Action item. Print each line exactly, from the one with "Azerbaijani (550, 33)" to the very last line of the listing, and keep the pictures out.
[Start of Attachment]
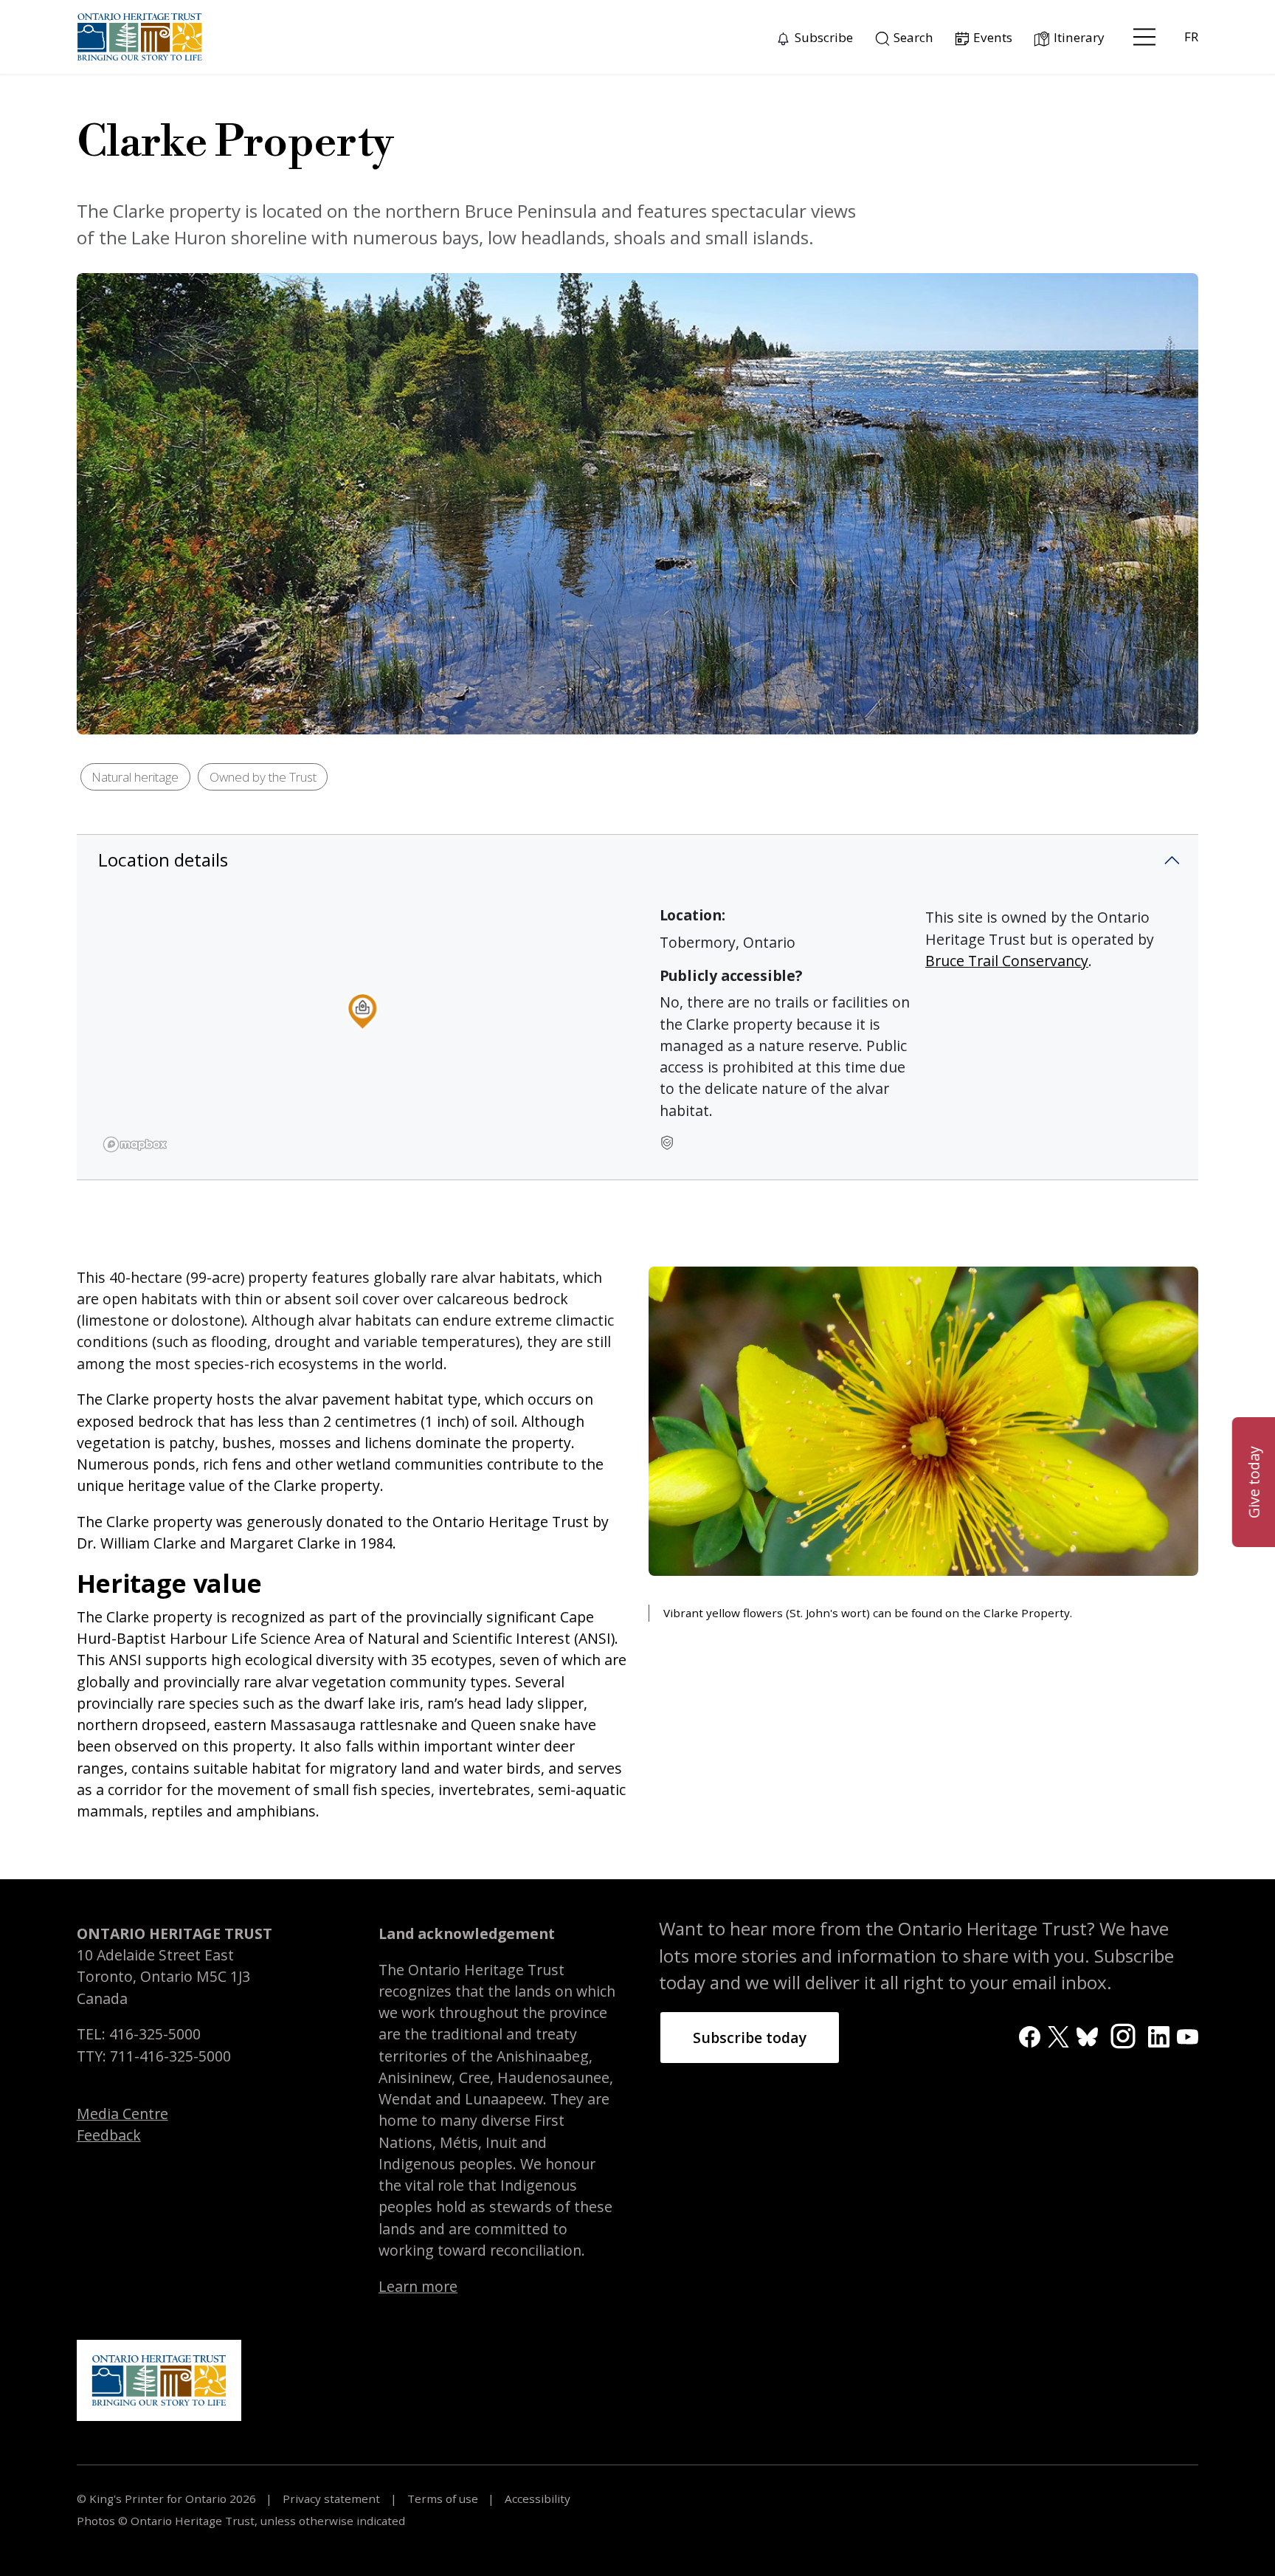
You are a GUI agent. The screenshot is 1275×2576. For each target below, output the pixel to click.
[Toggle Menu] (1144, 36)
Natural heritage (135, 776)
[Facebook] (1029, 2035)
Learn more (418, 2286)
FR (1191, 36)
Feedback (109, 2135)
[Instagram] (1123, 2035)
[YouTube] (1187, 2035)
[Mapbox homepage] (135, 1144)
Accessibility (536, 2498)
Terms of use (442, 2498)
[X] (1058, 2035)
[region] (362, 1031)
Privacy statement (331, 2498)
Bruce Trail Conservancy (1006, 961)
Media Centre (122, 2114)
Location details (163, 859)
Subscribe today (749, 2038)
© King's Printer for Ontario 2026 (168, 2498)
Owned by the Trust (263, 776)
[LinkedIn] (1158, 2035)
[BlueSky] (1087, 2035)
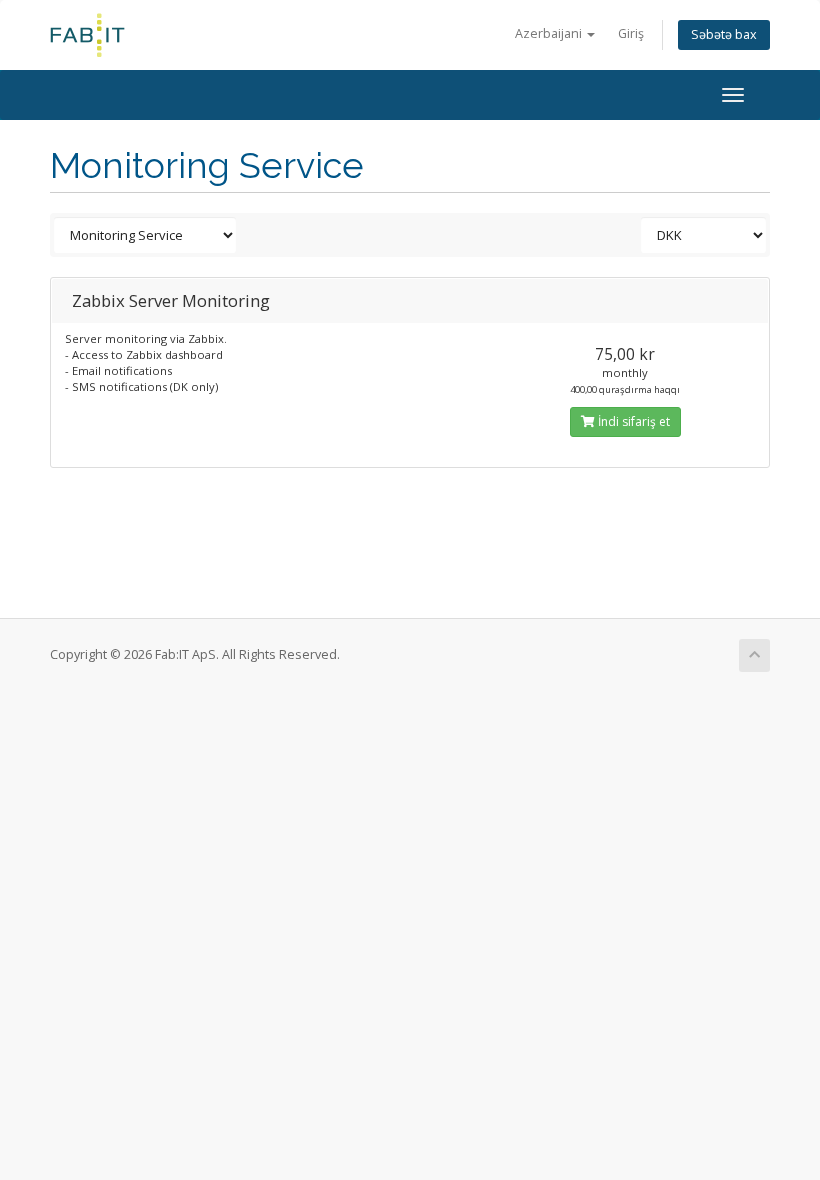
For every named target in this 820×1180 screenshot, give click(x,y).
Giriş (631, 33)
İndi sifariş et (632, 421)
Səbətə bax (724, 34)
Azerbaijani (550, 33)
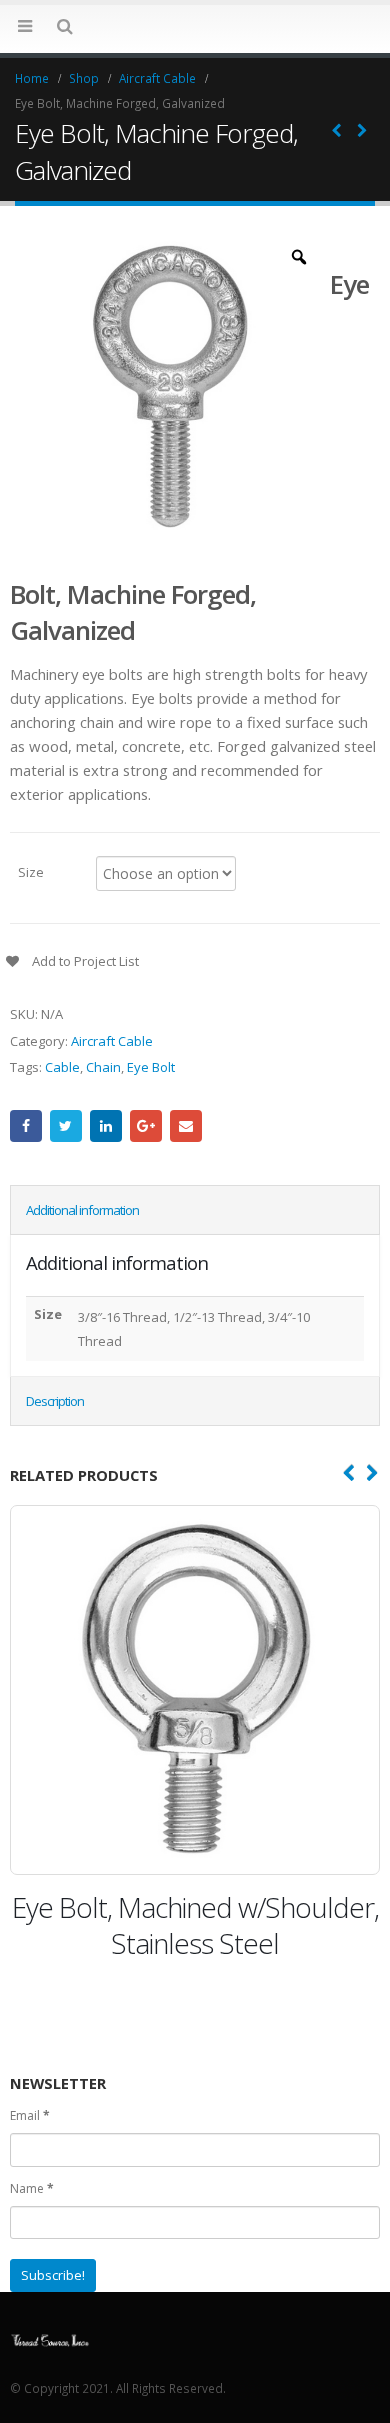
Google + (146, 1126)
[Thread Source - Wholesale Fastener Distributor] (50, 2338)
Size (31, 871)
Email (186, 1126)
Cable (62, 1067)
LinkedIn (106, 1126)
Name (32, 2188)
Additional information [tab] (82, 1210)
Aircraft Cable (112, 1041)
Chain (103, 1067)
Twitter (66, 1126)
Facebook (26, 1126)
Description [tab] (55, 1401)
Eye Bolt (151, 1067)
[End of Attachment]
Your solution.
Azerbaijani (550, 33)
Google + (146, 1126)
[Thread Source - Wholesale Fastener Distributor] (50, 2338)
Size (31, 871)
Email (186, 1126)
Cable (62, 1067)
LinkedIn (106, 1126)
Name (32, 2188)
Additional information [tab] (82, 1210)
Aircraft Cable (112, 1041)
Chain (103, 1067)
Twitter (66, 1126)
Facebook (26, 1126)
Description [tab] (55, 1401)
Eye Bolt (151, 1067)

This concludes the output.